Это, на самом деле, только те, кто хорошо готов (несмотря на свою слабость, трусость, сомнения…), только те, которые готовы быть у гроба (как женщины), или бежать ко гробу, как только у них появится новость о том, что гроб пуст, могут стать верующими, видящими глазами веры, и, кроме того, принимая истину о смерти и воскресении Христа, желающими войти в эту тайну, сделать ее своей, отдать свою жизнь за эту истину, за это истинно существующее.
Отдать жизнь – значит быть свидетелем. Свидетели – это те, кто слушает Его Слово, и те, кто ест и пьет вместе с Ним. Есть и пить евхаристические хлеб и вино – в воспоминание Страстей, участие в них. Свидетель не просто проповедник, хотя проповедь также является неотъемлемой частью свидетельства: сам Иисус, напоминает Петр, поручил нам проповедовать. Но свидетель – это гораздо больше: он живет тем, что проповедует, живет Словом, которое возвещает, дает «торжественное свидетельство», свидетельствует собственной жизнью. По-гречески «свидетелем» называется мученик, и таков и есть и должен быть свидетель. Не обязательно в пролитии своей крови (но в готовности к этому, если придется), но воплощая в собственной жизни смерть и воскресение Иисуса Христа через преданность, служение и любовь.
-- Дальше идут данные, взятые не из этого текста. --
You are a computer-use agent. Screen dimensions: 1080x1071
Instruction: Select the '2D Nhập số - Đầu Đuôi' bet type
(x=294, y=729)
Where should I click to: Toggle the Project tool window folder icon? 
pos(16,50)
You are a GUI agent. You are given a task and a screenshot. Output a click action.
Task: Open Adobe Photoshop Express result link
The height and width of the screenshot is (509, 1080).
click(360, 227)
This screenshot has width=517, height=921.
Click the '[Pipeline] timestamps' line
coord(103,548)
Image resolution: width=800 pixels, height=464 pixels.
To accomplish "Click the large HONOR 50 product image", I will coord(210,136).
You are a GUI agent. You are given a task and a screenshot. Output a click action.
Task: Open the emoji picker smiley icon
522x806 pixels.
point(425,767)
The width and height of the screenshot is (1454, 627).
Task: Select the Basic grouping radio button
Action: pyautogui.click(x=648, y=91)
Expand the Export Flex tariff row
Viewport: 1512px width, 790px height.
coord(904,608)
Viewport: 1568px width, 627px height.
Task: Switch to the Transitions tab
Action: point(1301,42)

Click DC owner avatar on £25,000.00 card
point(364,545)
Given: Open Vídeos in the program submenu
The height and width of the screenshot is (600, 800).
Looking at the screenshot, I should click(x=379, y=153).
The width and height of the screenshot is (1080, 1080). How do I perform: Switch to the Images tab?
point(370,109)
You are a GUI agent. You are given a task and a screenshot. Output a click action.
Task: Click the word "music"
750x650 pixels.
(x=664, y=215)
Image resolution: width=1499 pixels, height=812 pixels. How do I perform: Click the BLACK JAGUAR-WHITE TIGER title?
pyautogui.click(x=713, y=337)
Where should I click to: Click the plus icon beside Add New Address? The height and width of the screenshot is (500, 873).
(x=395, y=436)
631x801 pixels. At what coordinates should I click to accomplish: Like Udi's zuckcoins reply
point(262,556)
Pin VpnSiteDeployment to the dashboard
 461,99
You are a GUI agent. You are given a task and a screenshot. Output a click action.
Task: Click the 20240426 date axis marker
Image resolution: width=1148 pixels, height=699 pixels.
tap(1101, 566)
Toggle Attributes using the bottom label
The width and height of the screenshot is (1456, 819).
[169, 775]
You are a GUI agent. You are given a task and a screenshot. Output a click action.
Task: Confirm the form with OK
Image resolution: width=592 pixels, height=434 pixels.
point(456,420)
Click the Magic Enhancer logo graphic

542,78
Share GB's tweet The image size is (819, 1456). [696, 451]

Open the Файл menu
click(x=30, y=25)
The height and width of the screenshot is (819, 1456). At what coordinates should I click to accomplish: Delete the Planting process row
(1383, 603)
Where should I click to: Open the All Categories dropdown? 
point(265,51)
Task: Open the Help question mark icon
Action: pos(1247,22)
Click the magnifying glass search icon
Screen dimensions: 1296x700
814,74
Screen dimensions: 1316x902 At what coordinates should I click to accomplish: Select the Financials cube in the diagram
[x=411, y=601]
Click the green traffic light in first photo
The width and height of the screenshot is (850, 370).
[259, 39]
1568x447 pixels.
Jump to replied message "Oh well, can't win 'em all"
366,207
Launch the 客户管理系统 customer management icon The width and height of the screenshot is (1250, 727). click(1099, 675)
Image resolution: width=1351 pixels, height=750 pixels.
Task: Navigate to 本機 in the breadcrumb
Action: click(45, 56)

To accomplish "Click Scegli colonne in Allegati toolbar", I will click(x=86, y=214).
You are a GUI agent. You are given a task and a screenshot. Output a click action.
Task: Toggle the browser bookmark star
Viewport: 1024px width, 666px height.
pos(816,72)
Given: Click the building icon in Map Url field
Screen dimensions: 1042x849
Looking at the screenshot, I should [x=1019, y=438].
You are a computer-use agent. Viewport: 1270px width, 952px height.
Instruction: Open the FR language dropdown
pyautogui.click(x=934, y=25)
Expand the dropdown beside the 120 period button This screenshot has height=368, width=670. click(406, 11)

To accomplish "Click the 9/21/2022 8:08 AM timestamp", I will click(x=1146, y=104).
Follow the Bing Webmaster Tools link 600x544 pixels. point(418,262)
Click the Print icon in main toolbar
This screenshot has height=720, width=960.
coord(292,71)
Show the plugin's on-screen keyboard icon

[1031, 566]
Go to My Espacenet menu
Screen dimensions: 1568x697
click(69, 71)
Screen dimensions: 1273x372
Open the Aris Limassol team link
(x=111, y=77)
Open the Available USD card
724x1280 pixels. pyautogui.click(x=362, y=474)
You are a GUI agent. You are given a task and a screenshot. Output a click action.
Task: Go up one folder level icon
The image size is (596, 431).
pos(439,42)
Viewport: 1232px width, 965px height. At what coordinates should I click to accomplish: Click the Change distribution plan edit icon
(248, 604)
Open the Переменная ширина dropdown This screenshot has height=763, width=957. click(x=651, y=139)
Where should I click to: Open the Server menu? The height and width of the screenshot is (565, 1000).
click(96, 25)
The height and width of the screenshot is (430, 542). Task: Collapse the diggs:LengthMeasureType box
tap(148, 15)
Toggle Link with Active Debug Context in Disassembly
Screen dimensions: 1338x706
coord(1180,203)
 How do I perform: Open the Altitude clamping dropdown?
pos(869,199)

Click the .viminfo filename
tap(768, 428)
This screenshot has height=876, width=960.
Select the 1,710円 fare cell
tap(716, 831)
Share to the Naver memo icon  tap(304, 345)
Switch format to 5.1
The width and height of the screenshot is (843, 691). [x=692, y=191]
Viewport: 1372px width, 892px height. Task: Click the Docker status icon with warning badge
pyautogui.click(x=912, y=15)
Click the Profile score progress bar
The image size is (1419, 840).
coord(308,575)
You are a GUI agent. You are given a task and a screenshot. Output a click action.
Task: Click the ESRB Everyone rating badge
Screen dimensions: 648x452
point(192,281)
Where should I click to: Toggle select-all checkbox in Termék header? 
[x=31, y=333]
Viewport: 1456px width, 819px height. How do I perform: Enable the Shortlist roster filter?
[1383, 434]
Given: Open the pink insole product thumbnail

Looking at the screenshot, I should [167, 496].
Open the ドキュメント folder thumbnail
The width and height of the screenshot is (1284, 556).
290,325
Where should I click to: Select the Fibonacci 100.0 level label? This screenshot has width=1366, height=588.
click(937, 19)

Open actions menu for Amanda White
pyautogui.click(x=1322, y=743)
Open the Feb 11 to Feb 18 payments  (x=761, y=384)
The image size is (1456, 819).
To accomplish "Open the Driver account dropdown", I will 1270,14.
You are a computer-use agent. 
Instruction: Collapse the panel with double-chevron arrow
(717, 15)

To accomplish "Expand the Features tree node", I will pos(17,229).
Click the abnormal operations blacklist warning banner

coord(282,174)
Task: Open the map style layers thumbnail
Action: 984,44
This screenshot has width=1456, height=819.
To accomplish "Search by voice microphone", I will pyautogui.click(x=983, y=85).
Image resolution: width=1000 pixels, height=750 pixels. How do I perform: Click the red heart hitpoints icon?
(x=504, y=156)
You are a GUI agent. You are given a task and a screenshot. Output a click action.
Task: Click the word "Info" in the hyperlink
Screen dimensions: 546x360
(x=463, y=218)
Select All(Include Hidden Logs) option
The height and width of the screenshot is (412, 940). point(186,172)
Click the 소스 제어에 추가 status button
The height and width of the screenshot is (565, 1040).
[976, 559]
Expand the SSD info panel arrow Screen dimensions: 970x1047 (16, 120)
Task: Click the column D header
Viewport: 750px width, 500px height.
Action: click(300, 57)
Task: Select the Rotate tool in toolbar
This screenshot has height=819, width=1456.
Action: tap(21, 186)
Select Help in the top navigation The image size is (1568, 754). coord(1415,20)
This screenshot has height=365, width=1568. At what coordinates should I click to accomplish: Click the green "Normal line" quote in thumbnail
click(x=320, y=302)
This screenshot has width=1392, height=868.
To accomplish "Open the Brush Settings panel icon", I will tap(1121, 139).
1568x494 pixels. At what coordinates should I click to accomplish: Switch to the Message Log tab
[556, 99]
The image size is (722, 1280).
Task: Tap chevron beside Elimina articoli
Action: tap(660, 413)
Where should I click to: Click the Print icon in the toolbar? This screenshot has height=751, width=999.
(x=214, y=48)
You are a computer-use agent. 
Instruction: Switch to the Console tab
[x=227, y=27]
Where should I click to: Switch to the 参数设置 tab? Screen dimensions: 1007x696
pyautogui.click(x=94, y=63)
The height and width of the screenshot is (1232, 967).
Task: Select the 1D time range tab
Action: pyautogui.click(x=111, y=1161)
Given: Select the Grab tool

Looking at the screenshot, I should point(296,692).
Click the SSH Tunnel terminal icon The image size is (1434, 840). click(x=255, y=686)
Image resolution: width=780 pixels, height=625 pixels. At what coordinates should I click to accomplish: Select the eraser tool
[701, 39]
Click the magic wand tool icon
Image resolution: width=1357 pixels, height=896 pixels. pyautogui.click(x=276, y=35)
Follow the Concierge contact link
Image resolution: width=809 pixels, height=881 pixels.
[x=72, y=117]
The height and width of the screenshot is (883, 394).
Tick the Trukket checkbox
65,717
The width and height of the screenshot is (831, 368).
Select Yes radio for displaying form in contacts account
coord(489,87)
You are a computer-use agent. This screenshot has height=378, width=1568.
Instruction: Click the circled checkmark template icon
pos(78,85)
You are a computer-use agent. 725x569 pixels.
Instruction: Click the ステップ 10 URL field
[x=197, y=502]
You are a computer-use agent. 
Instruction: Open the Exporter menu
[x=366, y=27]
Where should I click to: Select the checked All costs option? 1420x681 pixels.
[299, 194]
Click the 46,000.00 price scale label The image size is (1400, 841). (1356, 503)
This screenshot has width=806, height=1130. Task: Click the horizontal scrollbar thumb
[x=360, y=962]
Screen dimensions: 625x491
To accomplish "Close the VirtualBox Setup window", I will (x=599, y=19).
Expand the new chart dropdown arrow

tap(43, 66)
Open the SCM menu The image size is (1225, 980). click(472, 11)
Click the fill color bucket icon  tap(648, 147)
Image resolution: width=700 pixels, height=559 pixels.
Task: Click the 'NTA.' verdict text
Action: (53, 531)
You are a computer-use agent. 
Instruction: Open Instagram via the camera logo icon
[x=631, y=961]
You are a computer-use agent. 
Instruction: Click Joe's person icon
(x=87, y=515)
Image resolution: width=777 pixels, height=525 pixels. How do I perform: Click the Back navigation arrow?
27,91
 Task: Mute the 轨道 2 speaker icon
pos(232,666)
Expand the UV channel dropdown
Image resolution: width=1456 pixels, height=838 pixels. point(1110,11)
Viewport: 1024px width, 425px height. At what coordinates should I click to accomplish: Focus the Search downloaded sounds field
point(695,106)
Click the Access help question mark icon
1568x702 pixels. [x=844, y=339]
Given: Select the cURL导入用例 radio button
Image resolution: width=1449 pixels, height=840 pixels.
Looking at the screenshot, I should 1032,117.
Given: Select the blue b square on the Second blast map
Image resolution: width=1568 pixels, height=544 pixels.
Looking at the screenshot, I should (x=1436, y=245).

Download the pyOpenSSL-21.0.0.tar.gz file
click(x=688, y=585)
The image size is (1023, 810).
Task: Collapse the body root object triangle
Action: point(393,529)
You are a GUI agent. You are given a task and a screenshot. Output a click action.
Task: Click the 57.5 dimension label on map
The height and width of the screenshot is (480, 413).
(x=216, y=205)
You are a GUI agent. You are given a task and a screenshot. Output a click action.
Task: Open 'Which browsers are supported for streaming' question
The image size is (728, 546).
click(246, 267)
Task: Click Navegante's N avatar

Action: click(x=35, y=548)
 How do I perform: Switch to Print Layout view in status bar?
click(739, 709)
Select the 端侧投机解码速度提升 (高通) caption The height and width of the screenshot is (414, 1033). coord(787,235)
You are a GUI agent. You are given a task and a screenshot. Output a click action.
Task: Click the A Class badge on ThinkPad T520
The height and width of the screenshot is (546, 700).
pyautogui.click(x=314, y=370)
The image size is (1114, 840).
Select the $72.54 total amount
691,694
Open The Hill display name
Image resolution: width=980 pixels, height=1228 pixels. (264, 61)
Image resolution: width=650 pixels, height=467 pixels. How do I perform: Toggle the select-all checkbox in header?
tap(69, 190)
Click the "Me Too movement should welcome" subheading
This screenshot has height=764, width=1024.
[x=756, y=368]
Время Воскресения – это время свидетелей, время Святого Духа, время Церкви. Только так и только там можно «увидеть» воскресшего Иисуса Христа. Так учит нас Пасхальное время, время мистагогики, когда уже крещенные катехумены приглашаются углубиться в тайны, в которые они были посвящены во время подготовки к крещению. Но быть свидетелем означает, как мы уже говорили, погрузиться в смерть и воскресение Иисуса Христа жизненно, экзистенциально, а не только теоретически. Так Павел в письме к Римлянам напоминает: «Неужели не знаете, что все мы, крестившиеся во Христа Иисуса, в смерть Его крестились? Итак, мы погреблись с Ним крещением в смерть, дабы, как Христос воскрес из мертвых славою Отца, так и нам ходить в обновленной жизни.» (Рим 6, 3-4). Это то же самое, что и в тексте Послания к Колоссянам, который мы прочтем завтра: если мы воскресли со Христом, мы должны искать блага горние и жить ими. Мы не можем продолжать жить в старом мире, «как ни в чем не бывало», веря только мысленно, и преследуя, как прежде, свои мелкие и подлые интересы, заботясь только о себе. Стремиться к благам горним не значит пренебрегать благами этого мира, но заботиться о благе живущих в этом мире, поступая так, как поступал Христос, «который ходил, благотворя и исцеляя всех, обладаемых дьяволом». Стремиться к благам горним не означает закрывать глаза на зло в этом мире, но противостоять ему по-новому, согласно новизне первого дня недели, дня нового творения: через обретение прощения, которое побеждает зло в нас, и прощая тем, кто сделал что-то не так нам.
Мы не можем «доказать» воскресение Иисуса Христа, мы не можем предъявить его «подтверждения», за исключением косвенного доказательства – пустого гроба. Это доказательство становится чем-то все более и более убедительным, когда посредством нашей веру мы превращаем признаки смерти в признаки жизни: отвечая на зло добром, на обиды прощением, на проклятия благословениями, на ненависть и эгоизм любовью и щедрой самоотдачей. Мы не можем предложить доказательств, но мы можем быть свидетелями горнего мира, свидетелями того, что Бог воскресил Иисуса из Назарета и поставил Его судить живых и мертвых.